Chaque révolution technologique engendre les mêmes craintes. Internet n'a pas échappé à la règle, et beaucoup se posent la question cruciale de savoir si les jeunes, tous des geek, ne risqueraient pas de devenir totalement acculturés. Prothésés et intubés de partout, se remplissent-ils le cerveau à tout va sans penser à rien ?
Et, de ci-de-là, on entend dire :
« Ils ne lisent plus de livres »
« Ils font des copier-coller sans réfléchir »
« Ils surfent sur Internet de manière superficielle dans le grand bric à brac»
« Ils développent des addictions aux jeux, vidéos, films. »
« Ils sont submergés par des informations de tous ordres et sont peu préparés à se méfier de celles qui sont fausses ou erronées ou orientées, et qu'ils ne savent pas mettre en perspective
« Ils se trouvent confrontés à la pornographie, à la violence et risquent de mauvaises rencontres »
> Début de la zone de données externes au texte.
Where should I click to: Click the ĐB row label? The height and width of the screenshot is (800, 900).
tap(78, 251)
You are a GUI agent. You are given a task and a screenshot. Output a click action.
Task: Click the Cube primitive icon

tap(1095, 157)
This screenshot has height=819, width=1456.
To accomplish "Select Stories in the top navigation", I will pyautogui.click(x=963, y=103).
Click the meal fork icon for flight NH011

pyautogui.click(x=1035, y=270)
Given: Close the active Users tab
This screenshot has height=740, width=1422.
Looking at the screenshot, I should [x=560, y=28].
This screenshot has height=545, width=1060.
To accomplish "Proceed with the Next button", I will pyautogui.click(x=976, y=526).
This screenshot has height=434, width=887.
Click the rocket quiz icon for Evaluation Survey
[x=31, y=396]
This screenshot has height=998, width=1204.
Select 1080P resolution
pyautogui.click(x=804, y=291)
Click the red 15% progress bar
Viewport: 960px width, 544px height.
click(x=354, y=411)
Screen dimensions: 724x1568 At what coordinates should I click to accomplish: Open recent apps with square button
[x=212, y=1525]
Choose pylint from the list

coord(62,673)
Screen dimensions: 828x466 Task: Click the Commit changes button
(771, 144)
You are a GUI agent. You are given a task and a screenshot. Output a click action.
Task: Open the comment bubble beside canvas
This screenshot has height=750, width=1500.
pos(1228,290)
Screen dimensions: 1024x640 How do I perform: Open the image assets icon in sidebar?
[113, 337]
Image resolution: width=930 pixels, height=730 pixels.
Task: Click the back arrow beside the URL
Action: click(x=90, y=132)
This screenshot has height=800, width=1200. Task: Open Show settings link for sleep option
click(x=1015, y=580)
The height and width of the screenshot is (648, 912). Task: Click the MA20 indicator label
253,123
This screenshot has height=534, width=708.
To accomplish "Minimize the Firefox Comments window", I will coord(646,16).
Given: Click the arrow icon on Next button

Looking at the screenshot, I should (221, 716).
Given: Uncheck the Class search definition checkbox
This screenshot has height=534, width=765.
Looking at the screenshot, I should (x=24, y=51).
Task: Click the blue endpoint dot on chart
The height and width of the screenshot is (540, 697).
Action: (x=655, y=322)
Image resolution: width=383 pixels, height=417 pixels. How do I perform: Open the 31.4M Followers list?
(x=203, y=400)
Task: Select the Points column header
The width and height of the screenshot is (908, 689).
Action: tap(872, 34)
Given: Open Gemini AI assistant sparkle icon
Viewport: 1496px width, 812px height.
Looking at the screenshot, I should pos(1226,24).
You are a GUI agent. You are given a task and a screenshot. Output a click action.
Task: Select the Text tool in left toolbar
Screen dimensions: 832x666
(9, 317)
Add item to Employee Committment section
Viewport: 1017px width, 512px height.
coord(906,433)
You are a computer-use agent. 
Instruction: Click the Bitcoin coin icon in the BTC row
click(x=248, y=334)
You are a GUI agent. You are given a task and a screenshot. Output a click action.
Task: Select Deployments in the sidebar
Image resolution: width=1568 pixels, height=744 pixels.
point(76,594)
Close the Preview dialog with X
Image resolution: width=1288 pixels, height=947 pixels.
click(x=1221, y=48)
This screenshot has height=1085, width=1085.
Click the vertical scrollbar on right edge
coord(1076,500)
Ainsi a débuté un réquisitoire qui devait répondre à la question suivante : le numérique acculture-t-il les jeunes, et réunissait, il y a quelques semaines à Grenoble, quelques acteurs-penseurs du sujet. Synthèse :
la teneur de la révolution internet a été mal prise, en la plaçant dans la prolongation des écrans de télévision et en l'assimilant à la culture de masse déversée de manière unilatérale depuis les mass média vers les utilisateurs, ce qui qui n'est pas du tout le cas. Si la télévision enfermait les jeunes chez eux, on aurait tort de penser que le web en fait autant, bien au contraire, Internet ouvre vers l'extérieur.
Internet est tout à la fois un apprentissage et la construction d'une culture propre à chaque individu. Ainsi se forment des petites communautés qu'il peut être difficile parfois d'appréhender. Il n'y a pas un changement dans la culture mais un changement dans le rapport à la culture qui a fait passer le spectateur de la télévision au rôle d'acteur qui participe à des communautés, pratique différents médias et partage son travail. La pratique culturelle s'est beaucoup développé sur Internet. Images, sons, textes, séparés ou mêlés, les passions se médiatisent, s'échangent, se discutent. Les plate formes de blog le démontrent.
Le numérique abolit la géographie, le périmètre de notre culture et de notre patrimoine ainsi que la façon dont on l'acquiert. Du global au local, un va et vient s'installe, fait de partages, de pratiques que ce soit face à l'écran, dans la rue, le quartier, la ville il existe un fort désir de participer à la production de l'ordre symbolique du monde. Internet incite à la création, au partage, le contraire de l'individualisme en somme ce qui ne fait pas l'affaire du marché. Avec les applications, les marchands du web tentent une parade pour éviter la flânerie et se cantonner aux grands axes. Mais il n'est pas si simple de faire régner un ordre marchand lorsque sont ouverts une infinité de possibles et le désir de leur partage en toute liberté.